[[ Supplied records, beginning ]]

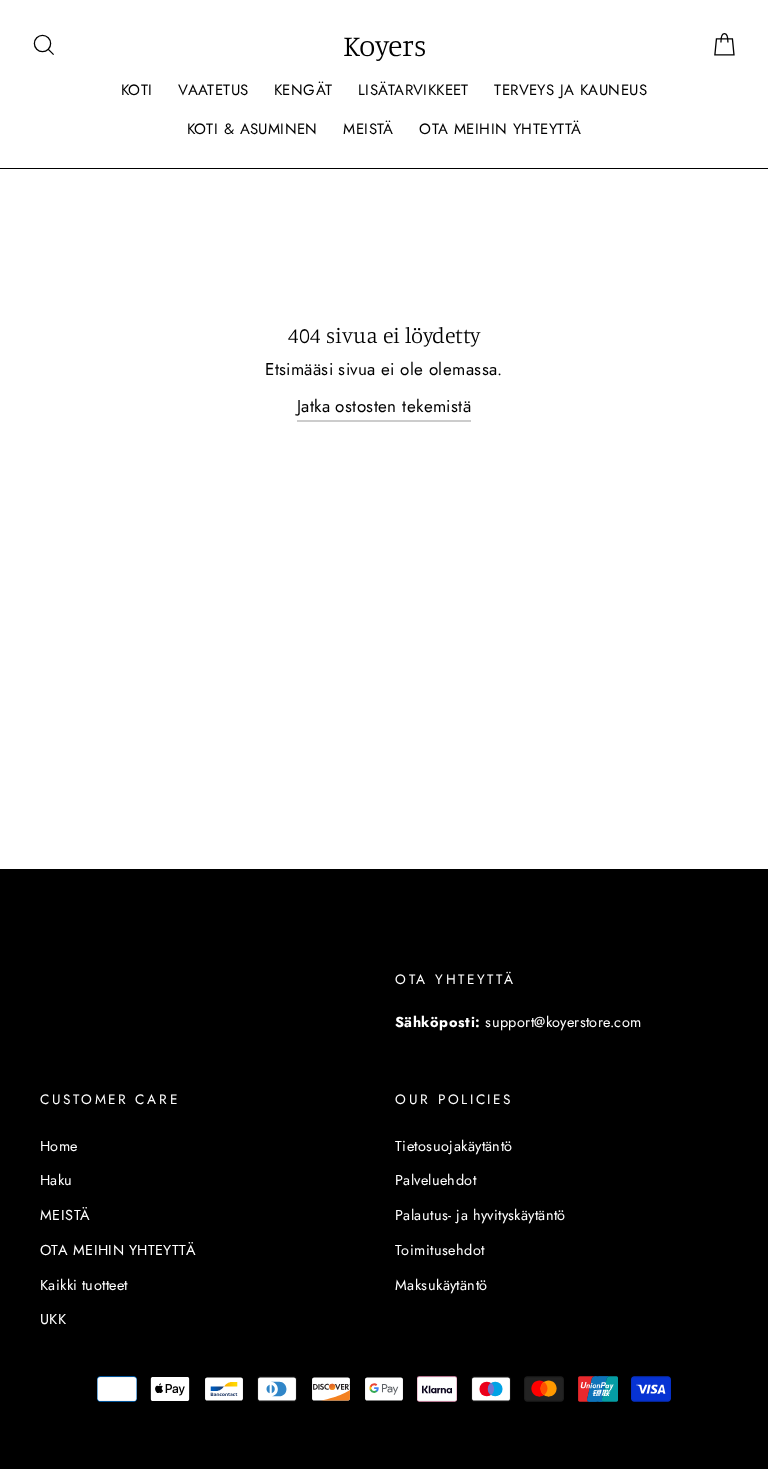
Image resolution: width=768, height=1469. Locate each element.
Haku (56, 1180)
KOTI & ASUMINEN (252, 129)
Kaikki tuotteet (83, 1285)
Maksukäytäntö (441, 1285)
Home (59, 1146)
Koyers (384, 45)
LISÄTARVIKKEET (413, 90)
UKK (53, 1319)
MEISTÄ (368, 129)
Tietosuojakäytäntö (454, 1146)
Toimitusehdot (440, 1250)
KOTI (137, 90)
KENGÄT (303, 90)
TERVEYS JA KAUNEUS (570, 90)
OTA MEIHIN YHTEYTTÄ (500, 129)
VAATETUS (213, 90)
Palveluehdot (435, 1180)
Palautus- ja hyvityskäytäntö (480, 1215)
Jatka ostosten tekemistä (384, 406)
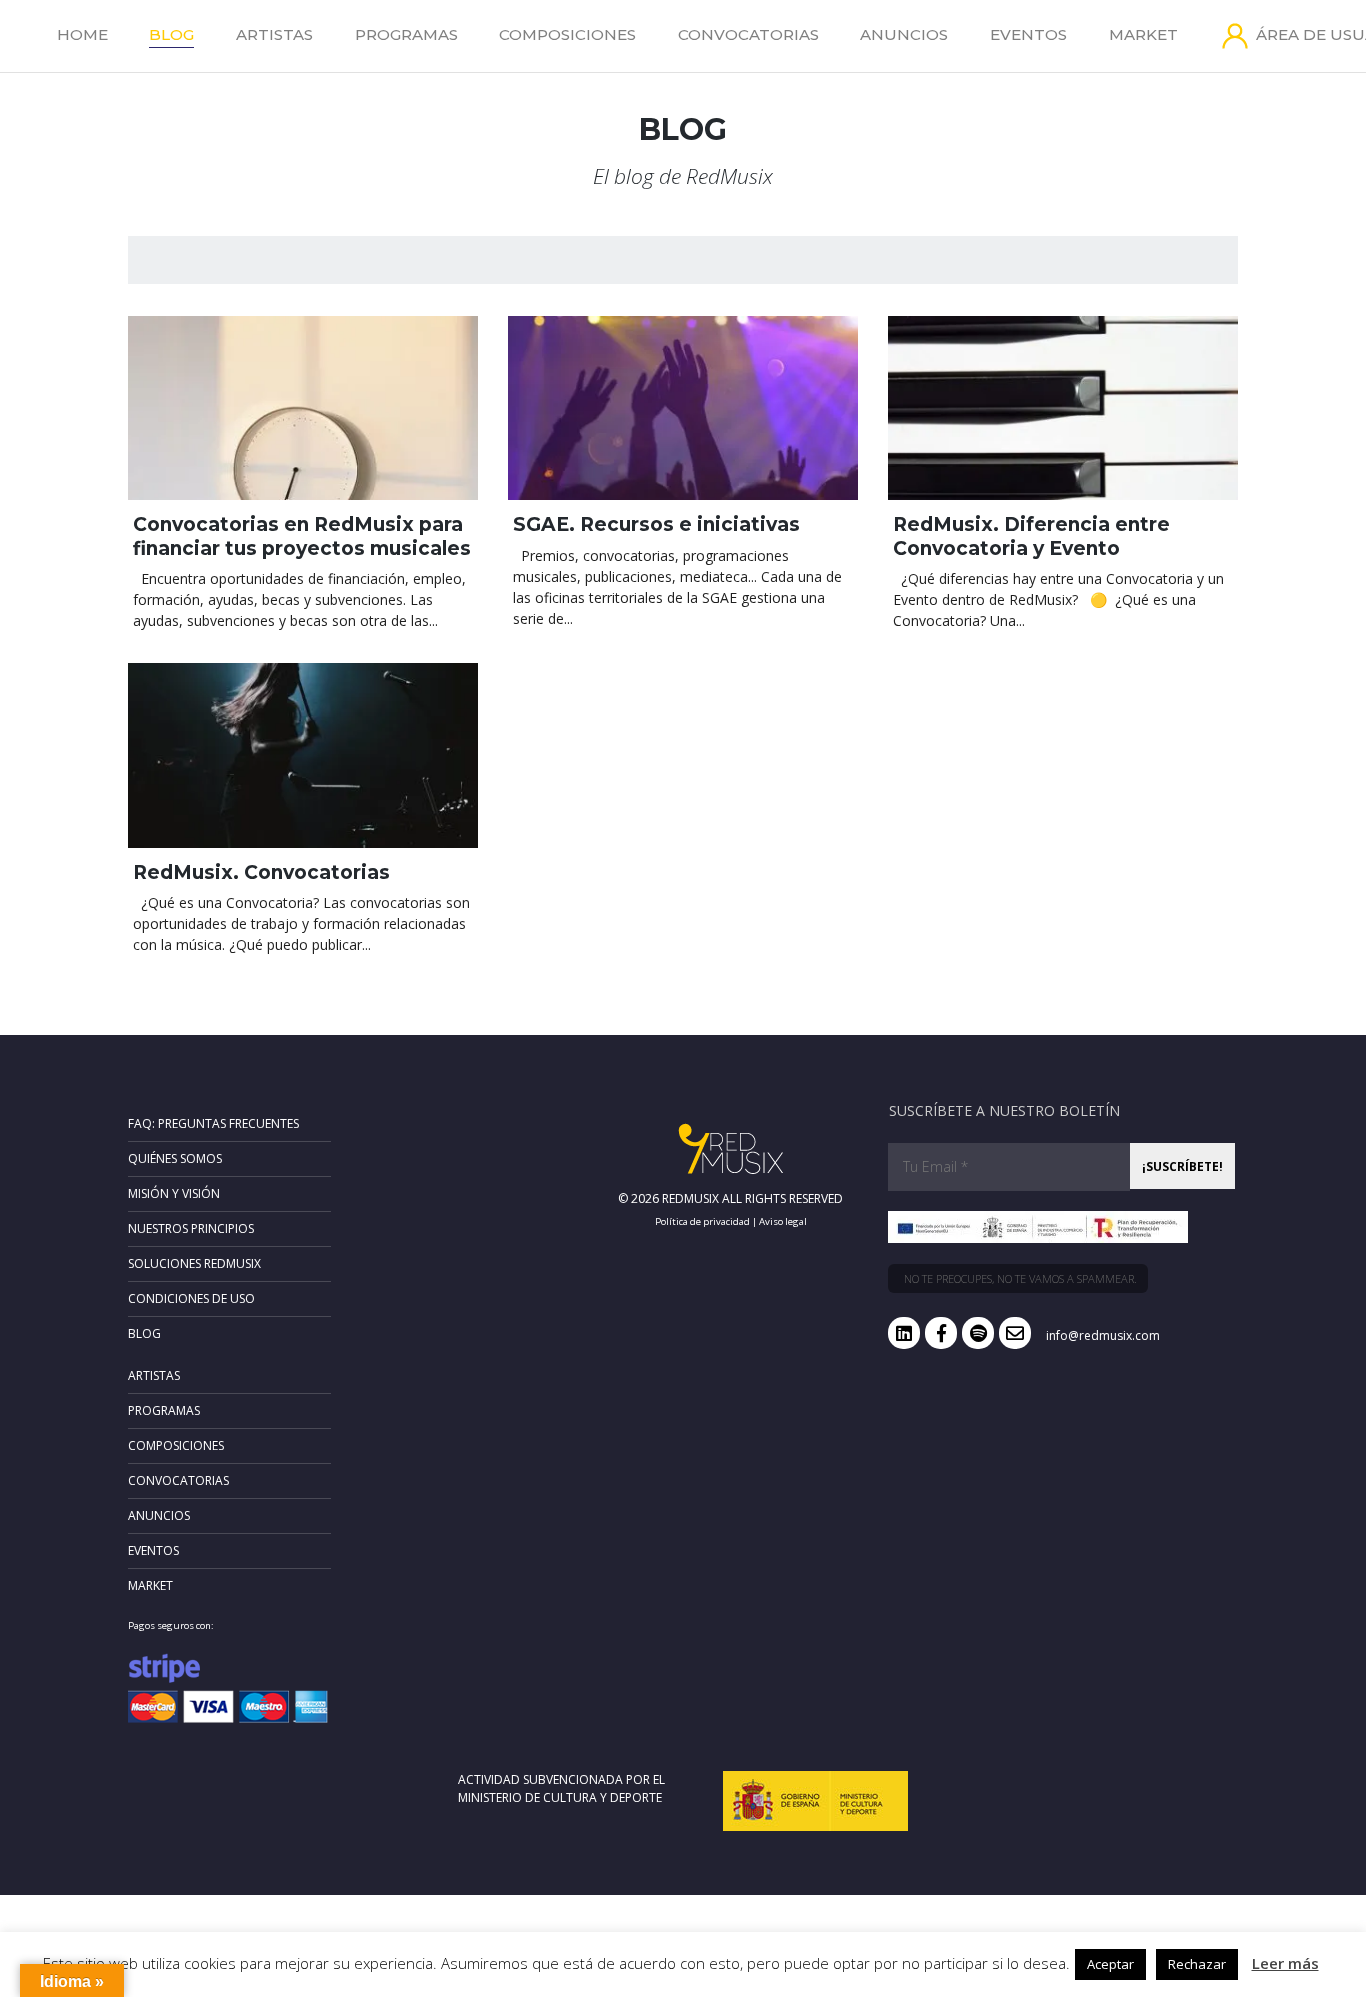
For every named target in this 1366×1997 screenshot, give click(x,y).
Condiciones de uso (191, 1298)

[[ Supplied records, end ]]

Task requirements: Repeat verbatim the lines from the one with "KENGÄT (303, 90)" through the end of the listing above. Include both ends, add nothing, and exclude the pictures.

Your response:
KENGÄT (303, 90)
TERVEYS JA KAUNEUS (570, 90)
OTA MEIHIN YHTEYTTÄ (500, 129)
VAATETUS (213, 90)
Palveluehdot (435, 1180)
Palautus- ja hyvityskäytäntö (480, 1215)
Jatka ostosten tekemistä (384, 406)
For every named target in this 1366×1997 screenshot, give click(x,y).
Condiciones de uso (191, 1298)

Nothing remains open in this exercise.